There is something discreet about this phase of Cassie’s story: no public Instagram declarations, no new tour dates, just a legal posture that positions her outside the jurisdiction where the suit was filed. It’s a practical move—her lawyers in New York, her availability tied to convenience—but it also reads as another boundary being drawn after a public trial that was intimate and invasive.
Elsewhere in filings and testimony last year Cassie laid out a decade-long relationship that she said involved physical, sexual, and emotional abuse. That testimony helped shape a larger narrative inside the courtroom about power, access, and the music industry’s shadow economy of parties and paid encounters. Howard’s complaint attempts to translate that narrative into individual damages and new legal exposure for the two people named in his suit.
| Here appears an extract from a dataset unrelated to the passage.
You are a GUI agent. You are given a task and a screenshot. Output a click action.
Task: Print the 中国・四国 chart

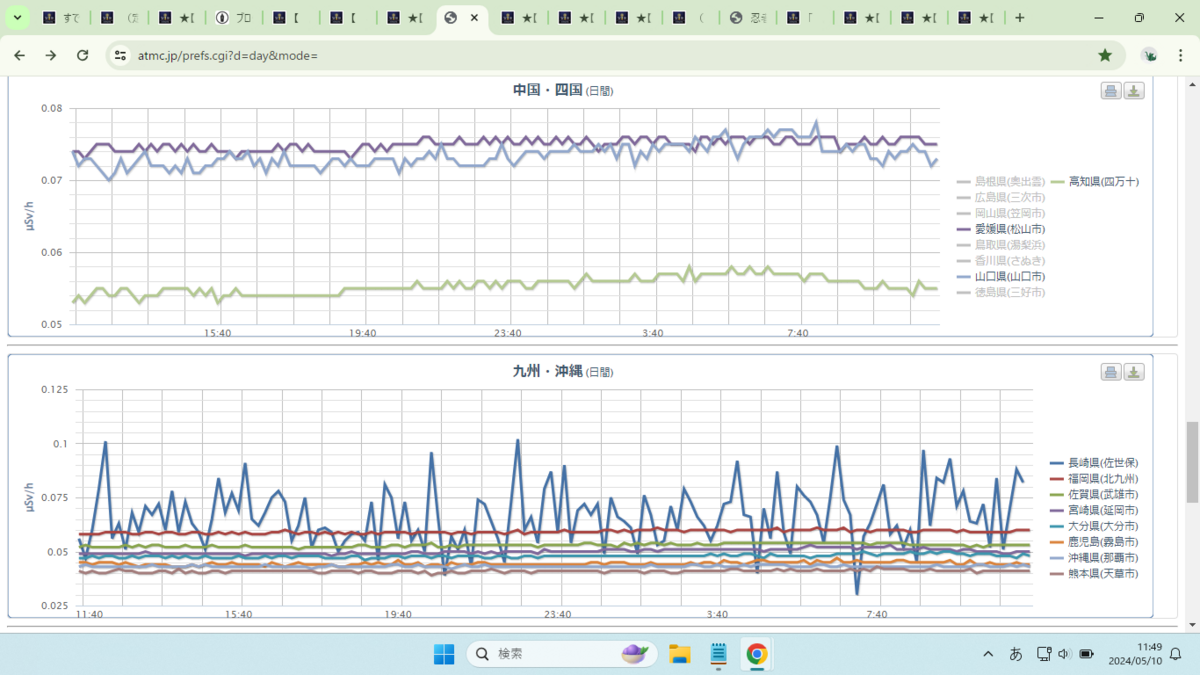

Speaking to XXL and to court records, the matter now sits in civil process: motions, responses, calendar dates. Cassie’s May declaration doesn’t settle the underlying allegations; it simply says she intends to remain abroad and makes a logistical case for where she could be expected to appear if required.
For Cassie, whose pop-R&B single “Me & U” once made her a household name, this feels like another iteration of withdrawal from the spotlight—a relocation that is practical, legal, and, arguably, protective. For the court and for Howard, it is an inconvenient fact: the witness most directly referenced is not locally present. How that matters to the progression of the suit is a story for the next round of filings.
The filings leave open small, pointed questions: Where is Cassie living now? When did she leave? Will she come back to appear in person? For now, the formal answer is a single sentence in a court document and the implication that much of the fallout from one very public trial is still being sorted in quieter rooms.